**Extrait choisi:**
#####

Quelques réflexions sur le rituel chrétien
Les rituels ont un caractère d’universalité; ils se situent au centre de la vie humaine; ils expriment la façon de comprendre et d’interpréter des vérités qui dépassent normalement la connaissance directe. Ils sont composés d’actions enchaînées qui se répètent selon des règles qui, elles, ne changent pas. Les rituels correspondent ou s’enracinent dans la propension de l’homme pour les symboles (Homo symbolicus).
En partant de par la description extérieure, les rituels sont:
- des manières de faire, ou de vivre, structurés et organisés;
- des pratiques symboliques, répétées, soulignant une croyance ou un événement;
- des techniques d’approche ou des gestes soulignant l’appartenance des membres d’une communauté;
- des actions symboliques pour accéder à un autre niveau de l’être, pour faire le lien entre deux conditions de l’être, qui sont différentes... Les caractéristiques des rituels peuvent être par exemple: souligner une croyance ou un événement, ouvrir un mystère, transmettre du pouvoir ou du savoir ou des valeurs, réaliser l’aspect ordonnant (sécurisant) qui évite l’ambiguïté.

#####

**Extraits des items:**
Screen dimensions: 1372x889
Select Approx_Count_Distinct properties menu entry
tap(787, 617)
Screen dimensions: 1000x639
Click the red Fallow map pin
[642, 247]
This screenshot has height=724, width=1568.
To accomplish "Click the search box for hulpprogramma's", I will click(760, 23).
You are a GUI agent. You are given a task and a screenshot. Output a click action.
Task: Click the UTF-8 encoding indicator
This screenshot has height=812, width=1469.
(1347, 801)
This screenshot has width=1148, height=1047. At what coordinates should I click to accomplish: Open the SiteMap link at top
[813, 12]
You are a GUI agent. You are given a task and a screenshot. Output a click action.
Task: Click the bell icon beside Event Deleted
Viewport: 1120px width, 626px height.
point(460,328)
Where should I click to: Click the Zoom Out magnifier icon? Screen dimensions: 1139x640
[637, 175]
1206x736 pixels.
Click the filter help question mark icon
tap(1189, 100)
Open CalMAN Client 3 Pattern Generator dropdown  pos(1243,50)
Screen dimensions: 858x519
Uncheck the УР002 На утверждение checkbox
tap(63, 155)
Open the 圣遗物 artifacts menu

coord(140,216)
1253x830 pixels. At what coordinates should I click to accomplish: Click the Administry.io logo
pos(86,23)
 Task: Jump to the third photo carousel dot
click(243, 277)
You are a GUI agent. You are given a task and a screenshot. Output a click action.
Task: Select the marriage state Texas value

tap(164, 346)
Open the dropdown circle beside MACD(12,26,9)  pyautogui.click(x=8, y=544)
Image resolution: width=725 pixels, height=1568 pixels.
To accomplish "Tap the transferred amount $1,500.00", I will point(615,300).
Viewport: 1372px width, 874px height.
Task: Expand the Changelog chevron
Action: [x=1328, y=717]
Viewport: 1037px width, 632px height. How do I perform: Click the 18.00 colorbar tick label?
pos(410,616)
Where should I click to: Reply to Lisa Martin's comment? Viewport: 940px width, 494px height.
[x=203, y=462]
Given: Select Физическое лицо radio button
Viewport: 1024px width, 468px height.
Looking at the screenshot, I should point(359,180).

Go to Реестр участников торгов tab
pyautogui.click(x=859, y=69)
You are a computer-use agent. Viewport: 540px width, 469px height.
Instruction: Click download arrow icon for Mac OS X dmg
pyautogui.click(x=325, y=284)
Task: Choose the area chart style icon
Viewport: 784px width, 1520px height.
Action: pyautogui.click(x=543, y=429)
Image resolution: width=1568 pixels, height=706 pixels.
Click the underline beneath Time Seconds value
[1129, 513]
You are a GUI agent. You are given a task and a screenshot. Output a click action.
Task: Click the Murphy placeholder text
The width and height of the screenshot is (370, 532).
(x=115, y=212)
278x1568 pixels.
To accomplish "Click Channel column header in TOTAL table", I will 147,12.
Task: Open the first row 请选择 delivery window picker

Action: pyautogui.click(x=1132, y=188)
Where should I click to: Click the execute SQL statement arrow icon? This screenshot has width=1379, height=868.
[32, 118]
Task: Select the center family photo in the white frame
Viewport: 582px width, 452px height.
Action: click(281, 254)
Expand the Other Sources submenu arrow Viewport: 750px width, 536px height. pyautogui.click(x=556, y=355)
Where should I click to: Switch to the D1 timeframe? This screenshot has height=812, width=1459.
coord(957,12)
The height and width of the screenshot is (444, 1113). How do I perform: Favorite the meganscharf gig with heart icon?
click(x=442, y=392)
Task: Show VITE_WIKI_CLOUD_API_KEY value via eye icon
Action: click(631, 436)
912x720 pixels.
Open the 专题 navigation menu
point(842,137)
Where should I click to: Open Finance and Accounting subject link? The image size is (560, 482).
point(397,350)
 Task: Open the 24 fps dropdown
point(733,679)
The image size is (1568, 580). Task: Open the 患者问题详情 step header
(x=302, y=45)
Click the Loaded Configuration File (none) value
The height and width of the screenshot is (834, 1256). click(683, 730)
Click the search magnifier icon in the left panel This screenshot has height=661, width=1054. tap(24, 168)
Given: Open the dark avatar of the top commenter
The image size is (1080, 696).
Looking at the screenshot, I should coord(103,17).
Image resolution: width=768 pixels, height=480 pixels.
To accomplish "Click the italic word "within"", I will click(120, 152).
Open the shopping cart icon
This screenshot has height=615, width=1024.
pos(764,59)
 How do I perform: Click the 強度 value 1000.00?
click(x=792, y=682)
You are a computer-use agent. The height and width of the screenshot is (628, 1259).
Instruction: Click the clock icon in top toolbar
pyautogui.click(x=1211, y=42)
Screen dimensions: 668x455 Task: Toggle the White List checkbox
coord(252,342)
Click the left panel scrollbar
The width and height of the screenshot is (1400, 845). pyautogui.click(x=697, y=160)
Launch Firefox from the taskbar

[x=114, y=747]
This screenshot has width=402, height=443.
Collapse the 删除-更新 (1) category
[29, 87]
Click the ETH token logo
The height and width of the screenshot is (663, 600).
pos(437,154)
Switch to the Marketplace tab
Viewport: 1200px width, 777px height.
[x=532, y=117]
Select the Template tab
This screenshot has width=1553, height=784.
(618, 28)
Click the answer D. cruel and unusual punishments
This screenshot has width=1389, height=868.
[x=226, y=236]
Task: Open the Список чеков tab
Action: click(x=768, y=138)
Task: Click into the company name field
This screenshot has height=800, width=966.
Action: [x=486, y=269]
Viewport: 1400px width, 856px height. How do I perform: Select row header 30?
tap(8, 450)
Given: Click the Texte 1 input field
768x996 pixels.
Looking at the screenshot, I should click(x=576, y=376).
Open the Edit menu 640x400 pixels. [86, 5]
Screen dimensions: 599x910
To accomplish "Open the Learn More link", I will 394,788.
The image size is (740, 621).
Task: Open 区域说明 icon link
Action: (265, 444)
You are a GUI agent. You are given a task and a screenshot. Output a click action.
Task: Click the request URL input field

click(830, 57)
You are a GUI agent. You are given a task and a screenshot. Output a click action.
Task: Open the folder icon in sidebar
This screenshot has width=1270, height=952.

#####

**Énoncé de la tâche:**
Reproduisez fidèlement le passage du texte sur le rituel chrétien qui commence à « En partant de » et se termine par « qui évite l’ambiguïté. », ces derniers mots compris.

**Réponse:**
En partant de par la description extérieure, les rituels sont:
- des manières de faire, ou de vivre, structurés et organisés;
- des pratiques symboliques, répétées, soulignant une croyance ou un événement;
- des techniques d’approche ou des gestes soulignant l’appartenance des membres d’une communauté;
- des actions symboliques pour accéder à un autre niveau de l’être, pour faire le lien entre deux conditions de l’être, qui sont différentes... Les caractéristiques des rituels peuvent être par exemple: souligner une croyance ou un événement, ouvrir un mystère, transmettre du pouvoir ou du savoir ou des valeurs, réaliser l’aspect ordonnant (sécurisant) qui évite l’ambiguïté.